**Source**
══════════════════════════════

What is the ‘trapped rainbow’ and how does it work?
The process of creating a trapped rainbow relies on metamaterials or nanoplasmonic structures endowed with special negative properties, surrounded by ‘normal’ materials.
As light moves through the special material, it is pushed backwards in small steps where the two materials meet. It’s like walking up a steep, snowy slope – every step you take up, you slide back down a little way, slowing down your progress.
The difference in the material is that each time the light is pushed back it slows more and more. Eventually, as the white light slows, its different components – all the colours of the spectrum – stop at different points, creating a ‘trapped rainbow’.
Since the original idea, a lot of groups have tested various ways of making this work. Some of the materials have changed, but the idea remains the same, and has led to some interesting potential applications.
In your original paper you suggested it could be used for data transfer. How would that work?
As light travels very fast, and is broad band – meaning it covers a wide part of the spectrum – it can be a very efficient method of data transfer. This is how fibre-optic internet connections work, for example.
However, in order to access data from a fast-moving stream, we need to slow it down. This is like a car exiting a motorway – it has to slow down as it approaches the junction. This process is called buffering.
Currently, to slow light signals down, we have to convert them to electrical pulses, and then reconvert them to light once they have been accessed, to get back the original data. By slowing light itself down, rather than converting it, this process would be much more efficient. We could also use light much more widely for transmitting data across a broad spectrum.
How are you using slow and stopped light in your research?
One way slow light is useful is in increasing interactions between light and matter. Often, because light travels so fast, it doesn’t interact much with matter. By slowing it down, we can make these interactions stronger, manipulating matter in new ways.

══════════════════════════════

**Information supplied**
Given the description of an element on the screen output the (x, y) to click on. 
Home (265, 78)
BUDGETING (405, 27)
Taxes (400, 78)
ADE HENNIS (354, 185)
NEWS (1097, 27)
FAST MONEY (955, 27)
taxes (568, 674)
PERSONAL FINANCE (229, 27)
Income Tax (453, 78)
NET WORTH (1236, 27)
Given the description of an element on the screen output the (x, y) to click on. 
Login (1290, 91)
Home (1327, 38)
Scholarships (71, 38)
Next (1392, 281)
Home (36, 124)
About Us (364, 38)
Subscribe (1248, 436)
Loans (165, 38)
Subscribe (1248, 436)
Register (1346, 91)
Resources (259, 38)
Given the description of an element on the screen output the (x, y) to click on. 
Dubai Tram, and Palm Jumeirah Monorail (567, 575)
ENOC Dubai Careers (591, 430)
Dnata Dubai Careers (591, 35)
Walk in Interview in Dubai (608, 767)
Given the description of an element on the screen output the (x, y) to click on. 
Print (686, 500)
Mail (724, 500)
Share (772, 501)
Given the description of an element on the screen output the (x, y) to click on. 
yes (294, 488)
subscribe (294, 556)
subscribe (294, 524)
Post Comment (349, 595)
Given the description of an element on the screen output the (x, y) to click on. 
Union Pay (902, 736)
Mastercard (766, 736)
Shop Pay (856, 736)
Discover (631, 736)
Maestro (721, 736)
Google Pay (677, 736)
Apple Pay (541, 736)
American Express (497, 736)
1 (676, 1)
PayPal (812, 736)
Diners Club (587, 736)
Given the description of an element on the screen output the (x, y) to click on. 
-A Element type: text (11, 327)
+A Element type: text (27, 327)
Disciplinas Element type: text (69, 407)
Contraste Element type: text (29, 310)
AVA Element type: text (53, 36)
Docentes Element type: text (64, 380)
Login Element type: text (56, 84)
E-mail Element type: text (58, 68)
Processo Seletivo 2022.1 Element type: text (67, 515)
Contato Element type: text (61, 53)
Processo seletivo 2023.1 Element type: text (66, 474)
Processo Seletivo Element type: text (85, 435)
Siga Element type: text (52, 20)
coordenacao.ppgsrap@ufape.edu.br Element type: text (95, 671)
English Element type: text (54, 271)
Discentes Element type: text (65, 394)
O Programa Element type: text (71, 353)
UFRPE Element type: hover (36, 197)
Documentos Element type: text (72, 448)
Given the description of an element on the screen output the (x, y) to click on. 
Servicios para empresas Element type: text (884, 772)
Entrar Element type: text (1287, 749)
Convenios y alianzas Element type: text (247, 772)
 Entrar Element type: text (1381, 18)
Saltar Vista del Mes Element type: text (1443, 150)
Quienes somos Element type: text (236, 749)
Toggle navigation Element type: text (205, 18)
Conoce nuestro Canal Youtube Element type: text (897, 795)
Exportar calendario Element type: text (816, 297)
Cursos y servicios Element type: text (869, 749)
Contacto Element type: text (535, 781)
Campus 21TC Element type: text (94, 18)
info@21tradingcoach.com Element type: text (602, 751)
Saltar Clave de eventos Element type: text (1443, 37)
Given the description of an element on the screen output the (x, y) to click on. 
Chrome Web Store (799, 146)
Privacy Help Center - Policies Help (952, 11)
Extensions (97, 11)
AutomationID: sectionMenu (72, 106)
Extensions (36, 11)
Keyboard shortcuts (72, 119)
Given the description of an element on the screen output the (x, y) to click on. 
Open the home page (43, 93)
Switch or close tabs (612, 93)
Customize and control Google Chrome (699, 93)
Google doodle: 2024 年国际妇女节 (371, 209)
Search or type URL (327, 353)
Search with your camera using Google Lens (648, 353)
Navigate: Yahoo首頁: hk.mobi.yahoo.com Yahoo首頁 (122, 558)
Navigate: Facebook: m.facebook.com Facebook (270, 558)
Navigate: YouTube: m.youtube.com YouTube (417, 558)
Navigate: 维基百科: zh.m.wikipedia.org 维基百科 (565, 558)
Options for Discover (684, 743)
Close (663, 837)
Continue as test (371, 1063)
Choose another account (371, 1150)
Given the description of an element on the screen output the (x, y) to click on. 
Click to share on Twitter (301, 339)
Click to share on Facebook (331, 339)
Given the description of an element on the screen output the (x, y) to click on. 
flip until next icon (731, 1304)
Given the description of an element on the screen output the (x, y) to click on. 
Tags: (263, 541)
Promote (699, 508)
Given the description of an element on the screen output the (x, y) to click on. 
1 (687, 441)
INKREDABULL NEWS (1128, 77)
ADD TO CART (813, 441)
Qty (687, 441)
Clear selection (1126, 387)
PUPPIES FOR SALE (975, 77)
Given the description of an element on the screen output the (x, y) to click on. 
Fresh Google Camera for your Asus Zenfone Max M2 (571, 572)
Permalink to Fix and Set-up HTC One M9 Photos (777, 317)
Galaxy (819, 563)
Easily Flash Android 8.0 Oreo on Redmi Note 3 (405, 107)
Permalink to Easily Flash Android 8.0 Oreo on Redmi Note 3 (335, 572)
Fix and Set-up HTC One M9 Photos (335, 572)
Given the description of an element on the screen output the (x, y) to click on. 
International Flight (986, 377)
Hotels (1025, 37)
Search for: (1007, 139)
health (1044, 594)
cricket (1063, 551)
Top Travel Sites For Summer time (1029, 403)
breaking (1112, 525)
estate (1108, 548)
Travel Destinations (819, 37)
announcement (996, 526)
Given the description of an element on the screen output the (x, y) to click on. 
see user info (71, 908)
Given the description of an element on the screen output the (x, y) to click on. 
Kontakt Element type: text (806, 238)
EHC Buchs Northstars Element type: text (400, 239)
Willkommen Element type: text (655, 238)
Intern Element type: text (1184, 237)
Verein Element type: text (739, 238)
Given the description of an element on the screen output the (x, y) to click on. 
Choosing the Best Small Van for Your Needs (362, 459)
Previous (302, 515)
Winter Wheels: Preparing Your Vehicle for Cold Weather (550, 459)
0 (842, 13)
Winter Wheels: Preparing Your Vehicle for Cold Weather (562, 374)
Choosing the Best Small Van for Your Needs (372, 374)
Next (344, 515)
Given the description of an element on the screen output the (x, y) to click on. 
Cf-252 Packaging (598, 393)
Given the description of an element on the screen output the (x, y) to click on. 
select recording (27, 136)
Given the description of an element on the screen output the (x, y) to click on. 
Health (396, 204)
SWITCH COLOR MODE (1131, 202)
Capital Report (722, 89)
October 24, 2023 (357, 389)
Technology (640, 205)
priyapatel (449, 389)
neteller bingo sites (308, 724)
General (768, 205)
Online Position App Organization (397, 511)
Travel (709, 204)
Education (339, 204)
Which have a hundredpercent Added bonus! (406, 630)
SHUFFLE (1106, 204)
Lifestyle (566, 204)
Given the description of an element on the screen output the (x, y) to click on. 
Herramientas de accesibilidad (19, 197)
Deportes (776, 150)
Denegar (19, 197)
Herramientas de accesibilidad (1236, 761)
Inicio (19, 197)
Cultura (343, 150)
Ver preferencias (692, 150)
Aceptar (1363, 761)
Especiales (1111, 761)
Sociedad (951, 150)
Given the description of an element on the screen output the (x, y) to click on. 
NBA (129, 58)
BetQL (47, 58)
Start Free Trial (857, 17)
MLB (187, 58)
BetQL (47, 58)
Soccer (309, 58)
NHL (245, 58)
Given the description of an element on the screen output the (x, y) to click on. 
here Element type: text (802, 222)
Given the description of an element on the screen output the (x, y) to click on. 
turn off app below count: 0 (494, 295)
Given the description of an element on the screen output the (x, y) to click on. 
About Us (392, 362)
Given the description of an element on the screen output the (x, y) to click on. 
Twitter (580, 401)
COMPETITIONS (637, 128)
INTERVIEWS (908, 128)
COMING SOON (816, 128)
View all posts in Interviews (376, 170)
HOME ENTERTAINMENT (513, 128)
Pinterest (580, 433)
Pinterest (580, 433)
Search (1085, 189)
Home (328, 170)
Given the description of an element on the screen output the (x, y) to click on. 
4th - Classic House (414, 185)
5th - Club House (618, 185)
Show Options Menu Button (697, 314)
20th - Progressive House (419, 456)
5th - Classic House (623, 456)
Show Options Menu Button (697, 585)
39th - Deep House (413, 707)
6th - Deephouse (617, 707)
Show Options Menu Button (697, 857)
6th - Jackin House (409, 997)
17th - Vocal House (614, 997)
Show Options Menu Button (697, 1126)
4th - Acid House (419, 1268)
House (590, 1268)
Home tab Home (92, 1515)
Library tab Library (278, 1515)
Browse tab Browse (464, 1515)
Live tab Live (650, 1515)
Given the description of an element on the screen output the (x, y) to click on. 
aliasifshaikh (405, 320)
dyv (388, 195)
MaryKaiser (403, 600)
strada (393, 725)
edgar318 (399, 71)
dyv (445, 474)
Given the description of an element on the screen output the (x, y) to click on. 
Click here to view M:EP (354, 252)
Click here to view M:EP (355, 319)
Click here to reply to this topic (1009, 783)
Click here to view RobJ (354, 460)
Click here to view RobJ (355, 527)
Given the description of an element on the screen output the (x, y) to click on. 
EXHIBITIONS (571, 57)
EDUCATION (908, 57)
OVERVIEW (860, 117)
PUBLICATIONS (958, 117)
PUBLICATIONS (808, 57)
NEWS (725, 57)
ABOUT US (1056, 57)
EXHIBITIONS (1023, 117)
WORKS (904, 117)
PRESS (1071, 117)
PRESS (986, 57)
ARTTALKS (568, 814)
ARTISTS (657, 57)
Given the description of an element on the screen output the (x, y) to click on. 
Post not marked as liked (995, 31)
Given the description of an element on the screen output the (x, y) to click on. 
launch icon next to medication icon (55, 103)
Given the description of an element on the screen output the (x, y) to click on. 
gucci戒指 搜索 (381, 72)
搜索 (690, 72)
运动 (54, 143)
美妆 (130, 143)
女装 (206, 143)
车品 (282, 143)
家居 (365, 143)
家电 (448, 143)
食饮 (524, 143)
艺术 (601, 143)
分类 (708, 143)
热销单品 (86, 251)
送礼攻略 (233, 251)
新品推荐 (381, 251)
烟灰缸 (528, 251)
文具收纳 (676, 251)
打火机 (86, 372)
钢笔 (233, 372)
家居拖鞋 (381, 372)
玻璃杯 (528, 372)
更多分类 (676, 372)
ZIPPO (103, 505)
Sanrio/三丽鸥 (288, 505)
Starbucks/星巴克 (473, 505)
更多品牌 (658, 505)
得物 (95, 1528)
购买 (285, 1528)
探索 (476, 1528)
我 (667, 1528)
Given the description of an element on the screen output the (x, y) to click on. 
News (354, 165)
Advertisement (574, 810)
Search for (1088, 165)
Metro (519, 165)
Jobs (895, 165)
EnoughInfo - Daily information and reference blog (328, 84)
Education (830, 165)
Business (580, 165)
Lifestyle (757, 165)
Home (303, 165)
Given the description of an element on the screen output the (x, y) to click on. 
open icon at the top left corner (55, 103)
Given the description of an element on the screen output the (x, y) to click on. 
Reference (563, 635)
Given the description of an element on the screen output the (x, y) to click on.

══════════════════════════════

**Given problem**
In the text on the trapped rainbow, what is the process of slowing down a fast-moving stream of data to access it called?

**In response**
Buffering.